### Passage

Item 8   Identification and Classification of Members of the Group:     N/A

Item 9   Notice of Dissolution of Group:                                N/A

Item 10  Certification:   By signing below I certify that, to the best of
my knowledge and belief, the securities referred to above were acquired and
are held in the ordinary course of business and were not acquired and are
not held for the purpose of and do not have the effect of changing or
influencing the control of the issuer of such securities and were not
acquired and are not held in connection with or as a participant in any
transaction having such purpose or effect.

SIGNATURE

After reasonable inquiry and to the best of my knowledge and belief,
I certify that the information set forth in this statement is true,
complete and correct. This filing is signed by Mellon Financial
Corporation on behalf of all reporting entities pursuant to Rule
13d-1(f)(1) promulgated under the Securities and Exchange Act of 1934,
as amended.

Date: January 14, 2003

MELLON FINANCIAL CORPORATION


By:   MARY J. RICHARDS
    ------------------------------
      Mary J. Richards
      Vice President,
      Mellon Bank, N.A.
      Attorney-In-Fact for
      Mellon Financial Corporation


Each of the undersigned hereby authorizes Mellon Financial Corporation,
in accordance with Rule 13d-1(f)(1) under the Securities Exchange Act
of 1934, as amended (the "1934 Act"), to file, on behalf of the
undersigned, any statement required to be signed by the undersigned,
on Schedule 13G pursuant to Rule 13d-1 under the 1934 Act and any
amendment thereto pursuant to Rule 13d-2 under the 1934 Act.

Each of the undersigned represents that it is individually eligible
to use Schedule 13G, and acknowledges its responsibility for the
timely filing of such Schedule 13G and any amendments thereto, and for
the completeness and accuracy of the information concerning such
person contained therein. However, each of the undersigned is not
responsible for the completeness or accuracy of the information
concerning the other persons making the filing on Schedule 13G unless
such undersigned knows or has reason to believe that such information
is inaccurate.

Date: January 14, 2003


MELLON BANK, N.A.

######

Task to carry out: Give again the part of the filing that opens with "Each of the undersigned hereby" and closes with "the 1934 Act.", renaming "Schedule 13G" to "Schedule 13D" throughout.

### Dataset section

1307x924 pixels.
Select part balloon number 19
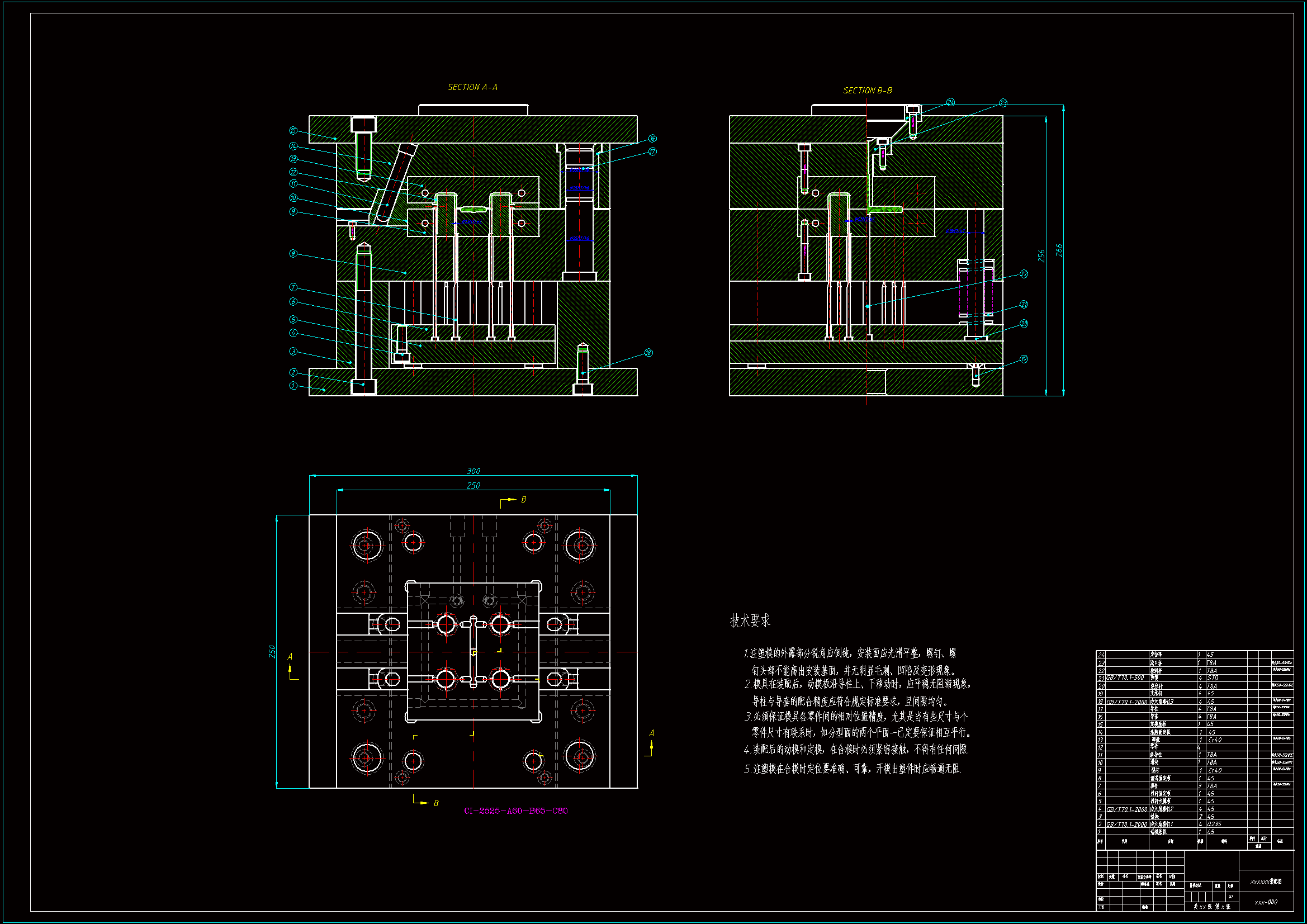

######

Written solution:
Each of the undersigned hereby authorizes Mellon Financial Corporation,
in accordance with Rule 13d-1(f)(1) under the Securities Exchange Act
of 1934, as amended (the "1934 Act"), to file, on behalf of the
undersigned, any statement required to be signed by the undersigned,
on Schedule 13D pursuant to Rule 13d-1 under the 1934 Act and any
amendment thereto pursuant to Rule 13d-2 under the 1934 Act.